Friend or foe

3/6/20251 min read

a computer circuit board with a brain on it
a computer circuit board with a brain on it

Artificial Intelligence is fast becoming the biggest game-changer of this century. I use it in my day job all the time. As a software engineer, it can save significant time and provide great assistance in correcting code and suggesting efficiencies. It’s excellent for summarising business documents as well. I even find I can recognise an AI-generated sentence over one crafted by a human.

So, to what extent should an author use AI? To be clear, I do not use AI to write my stories. The imagination, voice, and storytelling are entirely my own. AI has its place as a research and productivity tool, but it cannot replace human creativity. My stories come from my own ideas, experiences, and writing style—AI is just a helpful assistant for fact-checking and brainstorming, not a ghostwriter.

That said, AI is massively useful for an author in other ways. I use it predominantly for research. Ask it what spells exist in the Book of the Dead relating to the mouth—it answers instantly, without lots of Googling. While working on Realms Beyond, my editor commented that my description of an airport baggage facility was nothing like reality.

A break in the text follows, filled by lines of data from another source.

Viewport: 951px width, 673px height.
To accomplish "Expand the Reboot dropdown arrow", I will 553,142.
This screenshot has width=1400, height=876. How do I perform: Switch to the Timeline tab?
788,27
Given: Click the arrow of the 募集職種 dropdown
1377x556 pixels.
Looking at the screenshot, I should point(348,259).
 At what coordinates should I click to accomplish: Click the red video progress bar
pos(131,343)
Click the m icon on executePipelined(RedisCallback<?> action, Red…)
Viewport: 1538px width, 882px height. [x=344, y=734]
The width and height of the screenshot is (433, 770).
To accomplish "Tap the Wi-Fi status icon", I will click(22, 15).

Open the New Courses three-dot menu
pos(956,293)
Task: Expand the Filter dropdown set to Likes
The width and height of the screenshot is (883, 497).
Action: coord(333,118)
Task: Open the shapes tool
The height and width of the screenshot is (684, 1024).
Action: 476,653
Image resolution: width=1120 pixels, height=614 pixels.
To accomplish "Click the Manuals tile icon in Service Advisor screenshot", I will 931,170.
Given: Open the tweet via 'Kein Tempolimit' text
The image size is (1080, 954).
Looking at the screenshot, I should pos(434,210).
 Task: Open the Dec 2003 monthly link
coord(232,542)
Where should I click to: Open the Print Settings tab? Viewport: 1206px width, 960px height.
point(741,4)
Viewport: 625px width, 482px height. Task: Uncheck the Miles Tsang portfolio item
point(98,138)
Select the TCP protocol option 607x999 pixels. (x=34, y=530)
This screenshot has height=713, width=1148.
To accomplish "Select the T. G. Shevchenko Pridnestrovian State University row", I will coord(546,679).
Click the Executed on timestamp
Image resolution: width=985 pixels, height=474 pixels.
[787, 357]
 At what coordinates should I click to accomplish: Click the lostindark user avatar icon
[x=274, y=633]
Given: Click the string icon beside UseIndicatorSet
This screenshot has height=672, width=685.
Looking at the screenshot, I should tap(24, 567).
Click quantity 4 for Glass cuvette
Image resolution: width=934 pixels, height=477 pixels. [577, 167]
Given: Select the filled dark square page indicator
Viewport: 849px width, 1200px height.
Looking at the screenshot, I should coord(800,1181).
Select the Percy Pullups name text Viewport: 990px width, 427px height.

I asked ChatGPT to describe a chase through an airport luggage handling area. Boom—almost identical to mine… thank you!

It’s also great if you need a little confidence boost. Put in a paragraph and ask AI what it thinks—you’ll get positive feedback and sometimes a little advice. Sure, it’s just an AI, but getting a response that says your passage rocks can be motivating. Just be careful not to let it rewrite your work. As I mentioned before, AI-generated sentences often sound nothing like the original. It tends to over-exaggerate descriptions and add flowery attributions to dialogue.

AI has its place. It’s a valuable tool, but it cannot replace the author. And it certainly does not give the gut-wrenching, brutally honest criticism that a real editor does!